The prize recognizes individuals who have stood up to vested interests, corruption, industry bullying and political repression to protect the environment and their communities. It is awarded to activists in each inhabited region of the world.
Nouvian helped lead a movement to end France’s practice of deep-sea bottom trawling, a destructive type of fishing in which giant nets drag along the sea floor.
“It is absolutely not selective. The nets take and pick up anything in their wake,” Nouvian explains. “So, you can imagine that after deep-sea bottom trawling has gone anywhere, there is pretty much nothing left.”
Bottom trawling destroys anything on the sea floor, including vulnerable and ancient forms of life, Nouvian says. “There are animals in the deep sea, such as corals, that can live thousands of years. A single fishing net can come and destroy life that took thousands of years to grow. It makes absolutely no sense," she says.

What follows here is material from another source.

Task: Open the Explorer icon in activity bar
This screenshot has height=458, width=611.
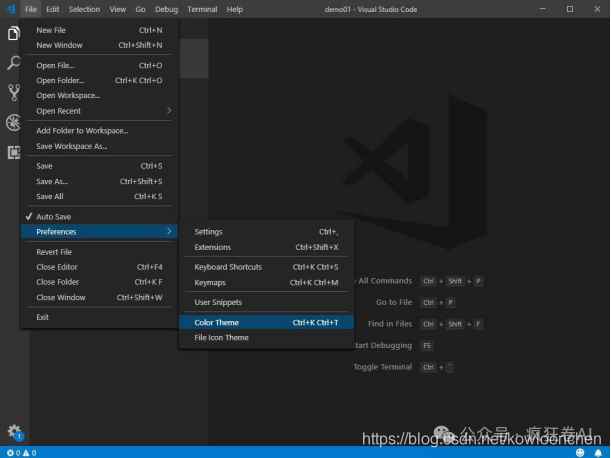Action: point(13,33)
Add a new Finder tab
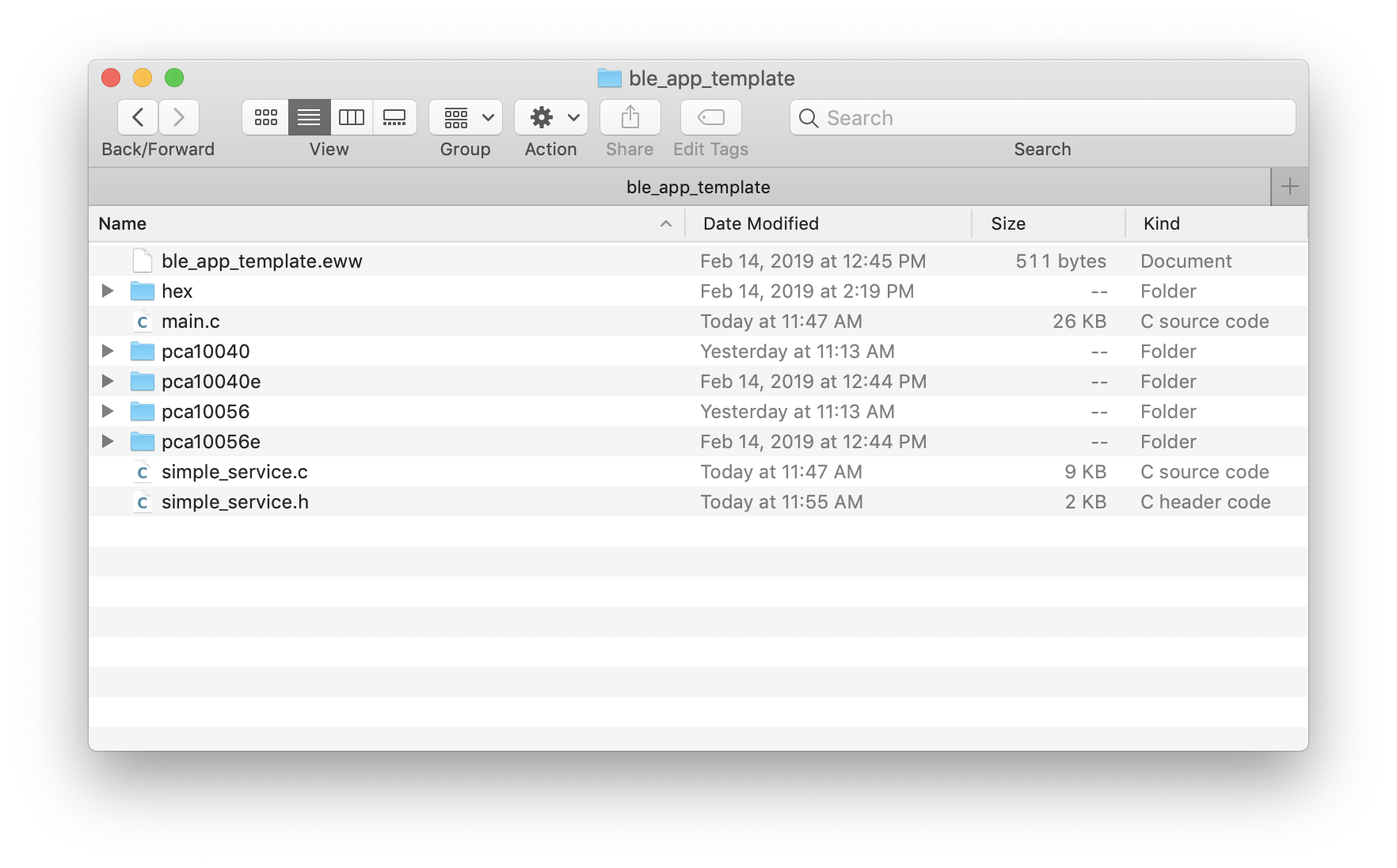 tap(1289, 187)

In 2005, Nouvian founded her own nonprofit organization called Bloom, a name meant to convey the message that the world is at a tipping point. “If we do the right things, we should have very positive blooms in the ocean of nutrients that nourish life,” she explains. “But if we do the wrong things, then the blooms we get are algae, seaweed and gelatinous things that will invade the ocean. … We’ve got a few years, maybe a few decades, no more, to fix the damage we've created.”
As France continued to block any efforts to end deep-sea bottom trawling, Bloom focused instead on changing the fishing practices of the French supermarket chain Intermarché, which is part of a widely-known retailer. After a couple years of discussion and negotiations led to nowhere, Nouvian decided to “get a little nastier” and started to investigate the company’s business model.

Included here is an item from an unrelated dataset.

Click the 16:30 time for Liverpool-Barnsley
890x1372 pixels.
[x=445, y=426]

Nobody had looked into the economic performance of these fishing practices, Bloom says. So she obtained the financial accounts of deep-sea fishing fleets and found, to her surprise, that they were all “pretty much unprofitable, despite receiving very large amounts of public subsidies.”
“So, we’ve got our own taxpayers' money going into feeding the destruction of the natural world,” she says. “The most vulnerable marine ecosystems were destroyed [using] taxpayers' money.”

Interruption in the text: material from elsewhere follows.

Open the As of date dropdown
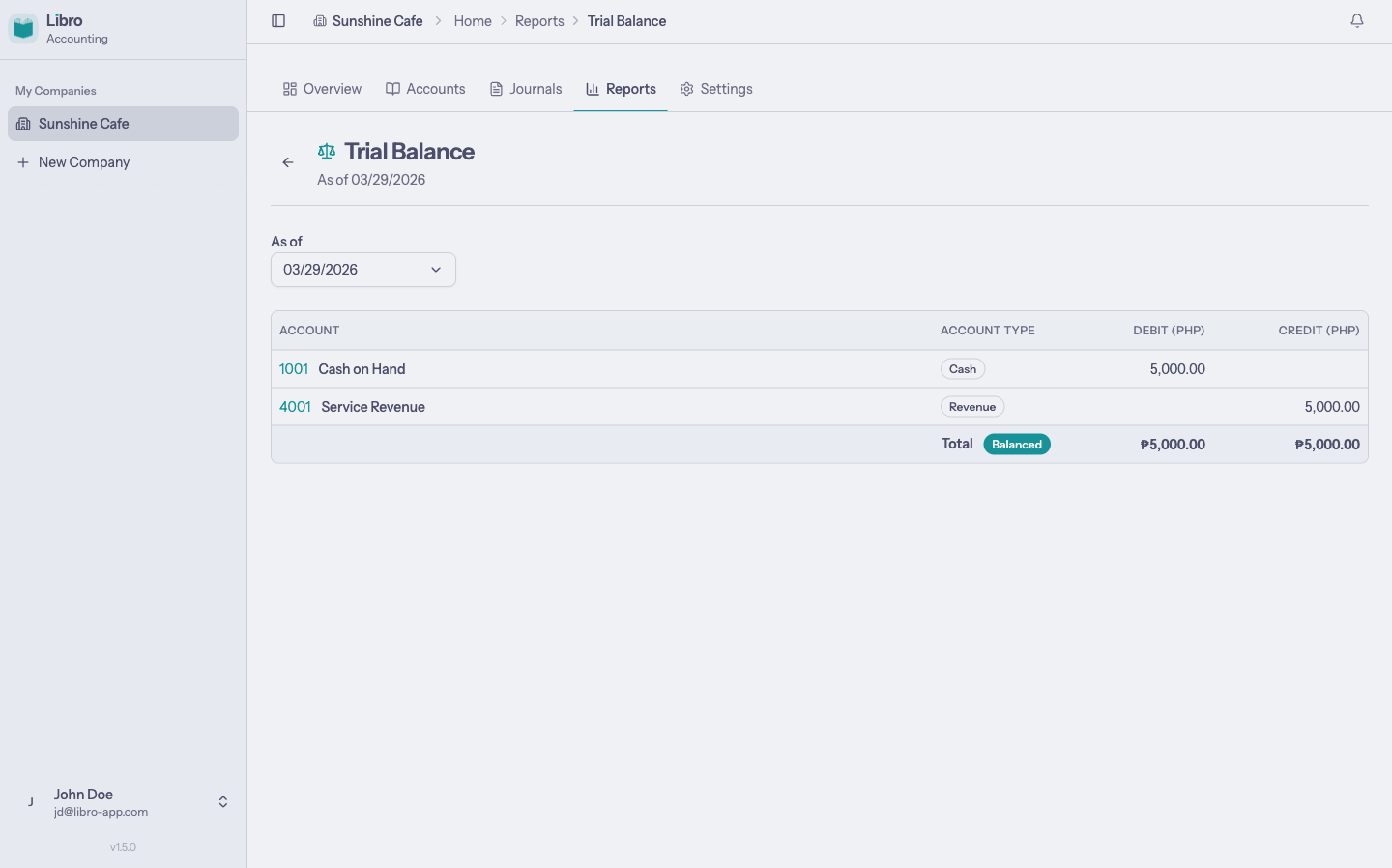 pyautogui.click(x=362, y=270)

After an extensive campaign, France banned all deep-sea trawling below a depth of 2,600 feet, which Nouvian calls a “huge success.”
“It was a collective win,” she says.
Bloom received help from Pew Charitable Trusts and a few individuals, including Professor Les Watling from the University of Hawaii, who was instrumental in providing data, and Matthew Gianni, a former commercial fisherman from the US.
Meanwhile, Calonzo won the 2018 Goldman Prize in the Islands Nations category. He is the former president of the EcoWaste coalition, which envisions a zero-waste Philippines by 2020. He was recognized for spearheading a campaign to eradicate lead paint from the Philippines and has set his sights on tackling the issue in other developing countries.
“Before we started our campaign, we had no understanding that paints being sold in the country contained high concentrations of lead,” Calonzo says. “It was only after we conducted our first study way back in 2008 that we realized it was a huge problem.”
Lead paint has been banned in US since the late 1970s. But in many developing countries, it is still widely produced, distributed, sold and used, Calonzo says. When he and his colleagues read studies from the US about children being poisoned because of their exposure to lead, they realized it must be equally bad for Filipino children. In the Philippines, however, conducting blood lead tests, especially in children, is uncommon, so it was difficult to ascertain whether a child's blood was contaminated with lead.
Calonzo says his group conducted a brand survey in paint stores to determine which brands and colors were being purchased. They prepared samples and sent them to a laboratory for analysis. In most cases, brightly colored, solvent-based paints contain high lead concentrations, he points out. They found dangerous concentrations of lead content in most of these paints — sometimes 10,000 to 100,000 parts per million, when the threshold limit for safety is just 90 parts per million.
In their most recent study, done in 2017, they were relieved to find that the percentage of paints containing high lead concentrations had significantly dropped.
“This was the result of our constructive relationship with all the stakeholders, from the government, the paint industry, civil society, the healthcare sector and academia,” Calonzo says. “We have established a good rapport with the Philippine Association of Paint Manufacturers. We managed to agree on several important points, and one of them is that lead has to be removed from paint formulations in order to protect children's health.”
The Philippines has now completed a three-year phase-out period for lead paint used in homes, schools, daycare centers, playgrounds and other locations, Calonzo says. By 2020, they hope the Philippine market will be entirely free of all lead-containing paints.
Other winners of this year's Goldman prize were Khanh Nguy Thi of Vietnam; LeeAnne Walters of the United States; Francia Márquez of Colombia; and Makoma Lekalakala and Liz McDaid of South Africa.